### Activity
In the entries that follow, how many lines hold the string "will"? Give only that number.
Supplied data Start Marker
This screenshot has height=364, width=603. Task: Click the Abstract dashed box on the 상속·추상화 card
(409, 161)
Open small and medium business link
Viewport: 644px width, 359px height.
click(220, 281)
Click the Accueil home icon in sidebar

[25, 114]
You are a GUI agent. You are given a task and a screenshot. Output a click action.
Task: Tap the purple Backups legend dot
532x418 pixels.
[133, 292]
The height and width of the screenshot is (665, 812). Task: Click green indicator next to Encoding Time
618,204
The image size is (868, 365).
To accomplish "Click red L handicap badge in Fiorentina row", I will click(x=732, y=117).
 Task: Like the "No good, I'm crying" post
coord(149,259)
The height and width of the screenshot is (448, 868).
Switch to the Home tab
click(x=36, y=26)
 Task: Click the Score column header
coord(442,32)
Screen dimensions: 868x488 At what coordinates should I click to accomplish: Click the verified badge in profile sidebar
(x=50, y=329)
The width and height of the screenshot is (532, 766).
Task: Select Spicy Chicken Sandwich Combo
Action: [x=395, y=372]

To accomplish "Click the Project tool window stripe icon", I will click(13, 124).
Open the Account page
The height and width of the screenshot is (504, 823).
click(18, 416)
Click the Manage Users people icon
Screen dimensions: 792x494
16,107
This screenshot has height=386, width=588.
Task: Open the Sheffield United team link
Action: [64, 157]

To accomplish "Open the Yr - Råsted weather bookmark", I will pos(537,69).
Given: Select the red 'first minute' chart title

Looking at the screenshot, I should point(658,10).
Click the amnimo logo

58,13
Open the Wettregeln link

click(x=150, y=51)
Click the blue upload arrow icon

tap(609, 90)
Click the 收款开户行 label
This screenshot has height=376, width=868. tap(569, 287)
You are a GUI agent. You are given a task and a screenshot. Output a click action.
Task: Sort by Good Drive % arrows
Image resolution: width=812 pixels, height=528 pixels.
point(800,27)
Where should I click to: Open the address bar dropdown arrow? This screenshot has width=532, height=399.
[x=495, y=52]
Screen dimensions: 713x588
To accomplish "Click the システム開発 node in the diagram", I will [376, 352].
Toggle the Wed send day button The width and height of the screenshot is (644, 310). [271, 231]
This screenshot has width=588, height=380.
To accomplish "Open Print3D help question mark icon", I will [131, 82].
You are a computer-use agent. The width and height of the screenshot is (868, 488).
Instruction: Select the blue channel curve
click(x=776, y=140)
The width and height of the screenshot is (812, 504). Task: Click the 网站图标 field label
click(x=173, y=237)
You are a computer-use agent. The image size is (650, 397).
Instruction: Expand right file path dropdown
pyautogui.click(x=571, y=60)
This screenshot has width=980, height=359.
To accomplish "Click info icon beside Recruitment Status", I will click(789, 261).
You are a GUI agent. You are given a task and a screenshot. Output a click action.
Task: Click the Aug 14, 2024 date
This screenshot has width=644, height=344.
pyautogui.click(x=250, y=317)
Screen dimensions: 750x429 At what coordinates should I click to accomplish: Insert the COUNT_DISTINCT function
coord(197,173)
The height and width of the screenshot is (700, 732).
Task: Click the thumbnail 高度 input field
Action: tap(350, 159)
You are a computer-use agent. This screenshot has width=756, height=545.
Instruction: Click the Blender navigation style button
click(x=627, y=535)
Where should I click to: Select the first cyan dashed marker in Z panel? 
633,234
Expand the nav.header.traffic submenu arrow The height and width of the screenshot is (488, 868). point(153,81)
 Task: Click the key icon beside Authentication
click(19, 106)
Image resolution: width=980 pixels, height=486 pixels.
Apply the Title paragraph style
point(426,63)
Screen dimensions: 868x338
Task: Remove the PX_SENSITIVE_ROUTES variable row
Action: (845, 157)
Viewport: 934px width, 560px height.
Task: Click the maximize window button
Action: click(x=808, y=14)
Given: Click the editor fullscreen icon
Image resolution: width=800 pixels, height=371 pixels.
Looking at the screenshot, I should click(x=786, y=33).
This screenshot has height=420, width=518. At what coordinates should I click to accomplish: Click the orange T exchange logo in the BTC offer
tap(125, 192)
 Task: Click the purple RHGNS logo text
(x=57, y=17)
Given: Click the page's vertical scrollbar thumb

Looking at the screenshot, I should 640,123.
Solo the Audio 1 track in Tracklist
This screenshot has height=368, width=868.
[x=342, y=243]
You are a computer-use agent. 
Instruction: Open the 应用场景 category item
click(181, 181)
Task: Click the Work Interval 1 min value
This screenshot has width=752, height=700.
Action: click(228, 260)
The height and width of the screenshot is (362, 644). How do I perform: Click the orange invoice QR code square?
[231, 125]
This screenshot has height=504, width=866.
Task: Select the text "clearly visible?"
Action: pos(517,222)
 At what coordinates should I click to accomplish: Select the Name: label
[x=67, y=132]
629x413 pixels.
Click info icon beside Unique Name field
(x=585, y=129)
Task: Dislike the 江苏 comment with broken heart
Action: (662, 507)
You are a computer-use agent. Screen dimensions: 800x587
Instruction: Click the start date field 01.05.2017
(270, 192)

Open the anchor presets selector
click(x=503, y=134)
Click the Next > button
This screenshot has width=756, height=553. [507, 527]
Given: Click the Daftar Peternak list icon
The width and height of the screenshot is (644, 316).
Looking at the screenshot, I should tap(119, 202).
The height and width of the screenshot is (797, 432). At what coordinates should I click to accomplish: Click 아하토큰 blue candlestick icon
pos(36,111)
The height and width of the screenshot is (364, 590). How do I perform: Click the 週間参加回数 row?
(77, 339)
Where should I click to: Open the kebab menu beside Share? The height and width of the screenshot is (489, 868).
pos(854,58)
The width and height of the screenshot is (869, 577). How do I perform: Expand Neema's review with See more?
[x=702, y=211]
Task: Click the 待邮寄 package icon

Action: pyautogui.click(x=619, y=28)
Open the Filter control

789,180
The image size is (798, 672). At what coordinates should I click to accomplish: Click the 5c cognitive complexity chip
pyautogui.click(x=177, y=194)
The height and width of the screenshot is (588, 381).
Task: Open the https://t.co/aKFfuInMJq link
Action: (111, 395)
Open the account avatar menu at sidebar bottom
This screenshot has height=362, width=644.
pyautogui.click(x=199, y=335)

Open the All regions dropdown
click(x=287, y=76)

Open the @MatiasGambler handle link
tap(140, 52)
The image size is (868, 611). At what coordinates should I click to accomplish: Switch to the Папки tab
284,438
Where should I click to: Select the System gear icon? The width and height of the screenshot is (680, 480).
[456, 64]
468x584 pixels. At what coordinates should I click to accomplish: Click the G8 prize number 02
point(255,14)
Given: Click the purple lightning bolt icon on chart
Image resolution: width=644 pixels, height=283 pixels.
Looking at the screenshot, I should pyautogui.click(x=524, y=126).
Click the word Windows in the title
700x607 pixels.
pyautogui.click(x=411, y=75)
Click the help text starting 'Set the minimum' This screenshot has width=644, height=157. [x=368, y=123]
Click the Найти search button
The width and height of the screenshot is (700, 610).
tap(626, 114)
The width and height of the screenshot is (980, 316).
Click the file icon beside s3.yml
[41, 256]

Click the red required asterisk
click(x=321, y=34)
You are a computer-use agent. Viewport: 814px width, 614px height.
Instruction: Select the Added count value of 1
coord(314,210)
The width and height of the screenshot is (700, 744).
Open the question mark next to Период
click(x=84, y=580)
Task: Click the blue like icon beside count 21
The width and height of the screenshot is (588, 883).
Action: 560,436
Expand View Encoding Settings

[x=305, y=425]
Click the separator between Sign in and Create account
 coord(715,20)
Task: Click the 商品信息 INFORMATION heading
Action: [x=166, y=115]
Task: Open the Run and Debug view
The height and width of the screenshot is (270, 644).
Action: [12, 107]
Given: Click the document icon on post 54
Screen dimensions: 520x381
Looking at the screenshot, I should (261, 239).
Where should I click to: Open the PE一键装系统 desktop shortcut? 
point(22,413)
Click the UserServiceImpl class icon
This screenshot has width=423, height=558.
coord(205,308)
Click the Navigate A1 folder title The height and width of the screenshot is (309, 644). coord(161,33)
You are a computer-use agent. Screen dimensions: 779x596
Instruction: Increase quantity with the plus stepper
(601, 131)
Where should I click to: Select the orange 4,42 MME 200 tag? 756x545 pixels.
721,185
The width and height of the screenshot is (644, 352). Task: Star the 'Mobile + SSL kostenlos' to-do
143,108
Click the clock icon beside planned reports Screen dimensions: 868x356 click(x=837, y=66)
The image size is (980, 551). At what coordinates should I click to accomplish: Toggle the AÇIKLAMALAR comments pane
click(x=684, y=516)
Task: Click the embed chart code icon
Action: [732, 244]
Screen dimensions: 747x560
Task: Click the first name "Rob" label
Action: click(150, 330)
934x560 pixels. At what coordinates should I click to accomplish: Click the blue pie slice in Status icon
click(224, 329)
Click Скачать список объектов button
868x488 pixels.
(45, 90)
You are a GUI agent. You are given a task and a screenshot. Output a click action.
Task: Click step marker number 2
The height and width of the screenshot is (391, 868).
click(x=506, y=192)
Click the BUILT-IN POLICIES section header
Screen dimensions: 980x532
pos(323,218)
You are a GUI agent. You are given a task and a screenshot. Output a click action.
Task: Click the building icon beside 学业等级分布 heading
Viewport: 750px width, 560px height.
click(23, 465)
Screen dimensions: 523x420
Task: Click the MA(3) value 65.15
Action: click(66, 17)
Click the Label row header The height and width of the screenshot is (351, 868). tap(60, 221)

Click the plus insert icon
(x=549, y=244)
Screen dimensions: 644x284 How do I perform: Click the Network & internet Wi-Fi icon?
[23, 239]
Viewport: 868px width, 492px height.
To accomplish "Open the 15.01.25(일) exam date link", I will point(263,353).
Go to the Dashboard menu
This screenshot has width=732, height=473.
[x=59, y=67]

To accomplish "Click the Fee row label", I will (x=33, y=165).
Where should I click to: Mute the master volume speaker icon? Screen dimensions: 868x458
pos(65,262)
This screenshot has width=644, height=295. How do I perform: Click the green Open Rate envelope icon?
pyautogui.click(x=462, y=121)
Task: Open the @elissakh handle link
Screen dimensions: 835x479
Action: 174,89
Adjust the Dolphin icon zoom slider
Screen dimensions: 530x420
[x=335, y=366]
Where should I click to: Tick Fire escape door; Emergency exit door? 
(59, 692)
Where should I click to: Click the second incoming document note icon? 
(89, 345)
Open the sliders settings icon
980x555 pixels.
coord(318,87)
Supplied data End Marker
### Result of this exercise
8